Every Consumer of Financial Products Should Read This!

In a speech “The role of financial regulation in protecting consumers“, the Governor of the Central Bank of Ireland highlights the abundant empirical and theoretical research to show that consumers do not always act in their own best interest in making financial decisions and that biases can be exacerbated by the design of financial products.

This is a very important issue, especially given the current debates about the role of banking, and the cultural behaviour of bankers. In a word, without appropriate regulation and protection, consumers are at a significant disadvantage. More needs to be done to empower consumers in their dealings with financial services firms.  International financial literacy studies indicate that a majority of the world population do not have sufficient knowledge to understand even basic financial products and fail to make effective decisions to manage their finances and the risk associated with them.

A vast empirical literature shows that consumers tend to make poor financial choices, taking on too much debt, misunderstanding investment risk and choosing financial products that do not match their needs. Over recent decades, the formal economic theory to rationalise these patterns has been developed, with insights from economics and psychology blended in the vibrant fields of behavioural economics and behavioural finance.

The fast pace of financial innovation has created a complex world for consumers, where the range of available financial products is broad, and the consequences of financial choices are significant. Coupled with this, the typical household tends to have a limited personal track record in making financial decisions, since the purchase of financial products happens only infrequently. This is problematic, since the demands for financial sophistication and knowledge are sizeable if a consumer is to navigate safely through the options put forward by providers of financial services. Financial decisions often require consumers to assess risk and uncertainty, for example, and to consider trade-offs between the near term and the long term. A growing body of academic literature shows that, among the general population, the level of financial knowledge, skills and ability to consider such complexities is low.

There is also a growing body of evidence from the field of behavioural economics that consumers are subject to behavioural biases when making decisions. In other words, decisions are affected by emotions and psychological experiences, by rules of thumb and accepted norms. For example, consumers can exhibit present-biased behaviour, which leads them to over-value payoffs today relative to payoffs in the future, a bias which can be associated with self-control problems.  In addition, households can be overly attached to the status quo and suffer inertia bias, taking default options in financial contracts, failing to switch product or provider even when there are clear benefits to switching.  Retail investors also tend to follow naïve investment strategies rather than identifying superior options.  Consumers can also exhibit loss aversion bias, meaning that they care more about potential losses than making equivalent gains.

The design of financial products and services can serve to ease or exacerbate these biases.  In this context, behavioural economics shows that framing matters – put simply, firms can present the same information in different ways and this can lead to different choices by consumers.  A key insight from the recent experience with financial crisis and from the growing literature on behavioural economics, is that consumers do not always act in their own best interest. In addition, market forces do not always act to reduce consumer mistakes. Firms face their own incentives when designing and framing products, and these incentives may not align with the best interests of the consumer. For example, analysis by the Office of Fair Trading in the UK shows that firms can frame prices in a way that plays on consumer biases. Empirical research also suggests that firms can choose to market the salient features of products that appeal to consumer biases, while shrouding the less favourable aspects that could alter a consumer’s choice to purchase that product. The interactions between misaligned incentives and behavioural biases can adversely affect consumer welfare, and there are many examples of analytical work that highlight such costs.
* * *
## [INSTRUCTION A]
Translate this sentence from the piece on consumers and financial regulation into Spanish: "In a word, without appropriate regulation and protection, consumers are at a significant disadvantage."
## [INSTRUCTION B]
Write out the part of the piece on consumers and financial regulation starting with "A vast empirical" and going on through "and behavioural finance.".
* * *
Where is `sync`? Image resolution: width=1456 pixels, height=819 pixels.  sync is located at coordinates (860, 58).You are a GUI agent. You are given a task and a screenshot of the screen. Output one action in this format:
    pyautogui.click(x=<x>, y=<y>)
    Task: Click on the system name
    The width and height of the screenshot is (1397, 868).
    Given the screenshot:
* * *
## [EXERCISE ANSWER A]
En una palabra, sin una regulación y una protección adecuadas, los consumidores se encuentran en una desventaja significativa.

## [EXERCISE ANSWER B]
A vast empirical literature shows that consumers tend to make poor financial choices, taking on too much debt, misunderstanding investment risk and choosing financial products that do not match their needs. Over recent decades, the formal economic theory to rationalise these patterns has been developed, with insights from economics and psychology blended in the vibrant fields of behavioural economics and behavioural finance.